■ TASK TO COMPLETE
All the data must be output exactly as given.

GIVEN INFORMATION Block Start

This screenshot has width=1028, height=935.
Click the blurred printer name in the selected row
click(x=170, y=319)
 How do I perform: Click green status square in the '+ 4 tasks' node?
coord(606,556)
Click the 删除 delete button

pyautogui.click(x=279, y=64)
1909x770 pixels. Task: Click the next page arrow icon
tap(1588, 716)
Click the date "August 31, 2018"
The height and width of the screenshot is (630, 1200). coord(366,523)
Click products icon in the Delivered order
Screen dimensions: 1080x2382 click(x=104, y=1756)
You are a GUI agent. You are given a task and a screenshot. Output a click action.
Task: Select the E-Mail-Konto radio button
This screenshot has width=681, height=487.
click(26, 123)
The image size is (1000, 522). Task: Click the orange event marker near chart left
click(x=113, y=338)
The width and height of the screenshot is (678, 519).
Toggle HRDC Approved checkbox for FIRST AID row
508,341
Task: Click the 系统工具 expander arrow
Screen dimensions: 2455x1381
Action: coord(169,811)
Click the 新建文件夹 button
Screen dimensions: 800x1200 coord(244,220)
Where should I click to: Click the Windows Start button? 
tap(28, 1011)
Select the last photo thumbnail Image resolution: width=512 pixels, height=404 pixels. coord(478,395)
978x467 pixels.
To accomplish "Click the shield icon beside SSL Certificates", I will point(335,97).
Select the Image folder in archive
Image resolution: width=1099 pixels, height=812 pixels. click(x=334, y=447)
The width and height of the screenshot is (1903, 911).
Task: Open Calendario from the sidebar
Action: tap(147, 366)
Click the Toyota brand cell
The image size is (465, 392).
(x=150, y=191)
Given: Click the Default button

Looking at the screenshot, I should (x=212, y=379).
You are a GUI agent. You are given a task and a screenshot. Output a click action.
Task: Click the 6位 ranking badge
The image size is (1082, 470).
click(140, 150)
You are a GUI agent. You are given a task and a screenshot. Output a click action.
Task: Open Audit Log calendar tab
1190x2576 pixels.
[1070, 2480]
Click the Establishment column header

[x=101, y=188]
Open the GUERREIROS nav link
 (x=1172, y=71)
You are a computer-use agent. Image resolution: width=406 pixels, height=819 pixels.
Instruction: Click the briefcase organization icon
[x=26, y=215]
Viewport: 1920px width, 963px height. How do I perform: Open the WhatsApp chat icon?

GIVEN INFORMATION Block End

■ ANSWER BOX
This screenshot has width=1028, height=935.
Click the blurred printer name in the selected row
click(x=170, y=319)
 How do I perform: Click green status square in the '+ 4 tasks' node?
coord(606,556)
Click the 删除 delete button

pyautogui.click(x=279, y=64)
1909x770 pixels. Task: Click the next page arrow icon
tap(1588, 716)
Click the date "August 31, 2018"
The height and width of the screenshot is (630, 1200). coord(366,523)
Click products icon in the Delivered order
Screen dimensions: 1080x2382 click(x=104, y=1756)
You are a GUI agent. You are given a task and a screenshot. Output a click action.
Task: Select the E-Mail-Konto radio button
This screenshot has width=681, height=487.
click(26, 123)
The image size is (1000, 522). Task: Click the orange event marker near chart left
click(x=113, y=338)
The width and height of the screenshot is (678, 519).
Toggle HRDC Approved checkbox for FIRST AID row
508,341
Task: Click the 系统工具 expander arrow
Screen dimensions: 2455x1381
Action: coord(169,811)
Click the 新建文件夹 button
Screen dimensions: 800x1200 coord(244,220)
Where should I click to: Click the Windows Start button? 
tap(28, 1011)
Select the last photo thumbnail Image resolution: width=512 pixels, height=404 pixels. coord(478,395)
978x467 pixels.
To accomplish "Click the shield icon beside SSL Certificates", I will point(335,97).
Select the Image folder in archive
Image resolution: width=1099 pixels, height=812 pixels. click(x=334, y=447)
The width and height of the screenshot is (1903, 911).
Task: Open Calendario from the sidebar
Action: tap(147, 366)
Click the Toyota brand cell
The image size is (465, 392).
(x=150, y=191)
Given: Click the Default button

Looking at the screenshot, I should (x=212, y=379).
You are a GUI agent. You are given a task and a screenshot. Output a click action.
Task: Click the 6位 ranking badge
The image size is (1082, 470).
click(140, 150)
You are a GUI agent. You are given a task and a screenshot. Output a click action.
Task: Open Audit Log calendar tab
1190x2576 pixels.
[1070, 2480]
Click the Establishment column header

[x=101, y=188]
Open the GUERREIROS nav link
 (x=1172, y=71)
You are a computer-use agent. Image resolution: width=406 pixels, height=819 pixels.
Instruction: Click the briefcase organization icon
[x=26, y=215]
Viewport: 1920px width, 963px height. How do I perform: Open the WhatsApp chat icon?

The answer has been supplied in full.